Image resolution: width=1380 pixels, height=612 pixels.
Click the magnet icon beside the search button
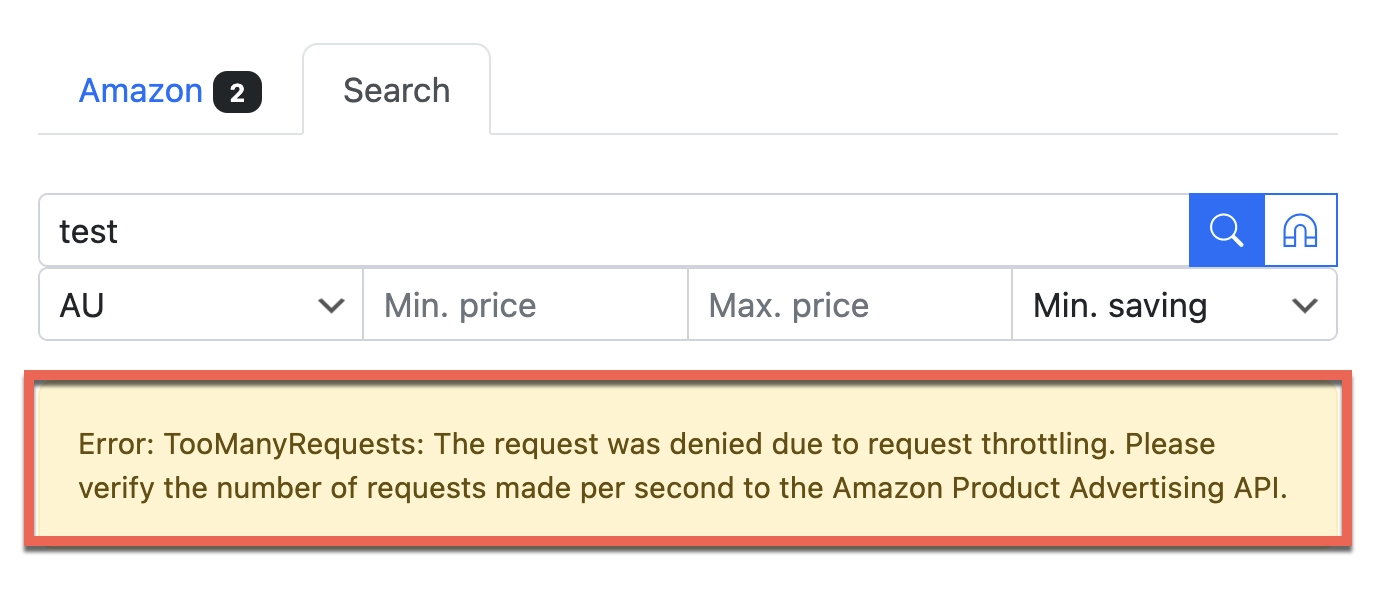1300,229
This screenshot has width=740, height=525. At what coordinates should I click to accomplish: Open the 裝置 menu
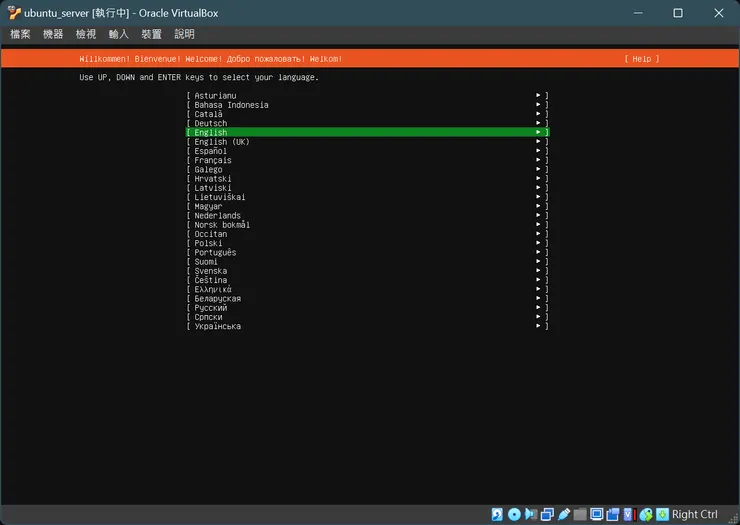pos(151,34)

------------

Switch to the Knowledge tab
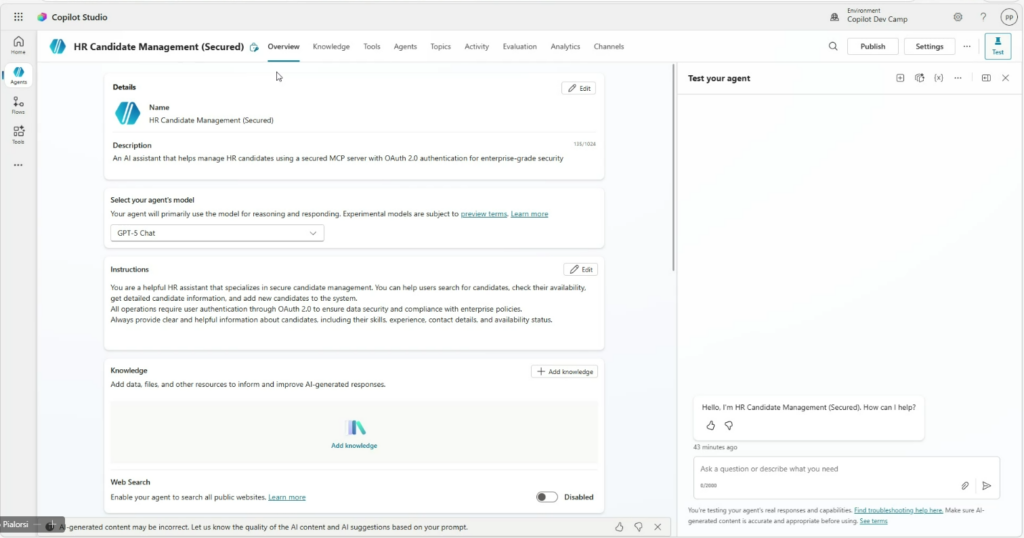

------------

To do
Copy out word for word the lines of the entries starting at the one that contains "This screenshot has" and ending at the one that contains "pos(151,34)", and leave out the pictures.

Answer for the task
This screenshot has width=740, height=525. At what coordinates should I click to accomplish: Open the 裝置 menu
pos(151,34)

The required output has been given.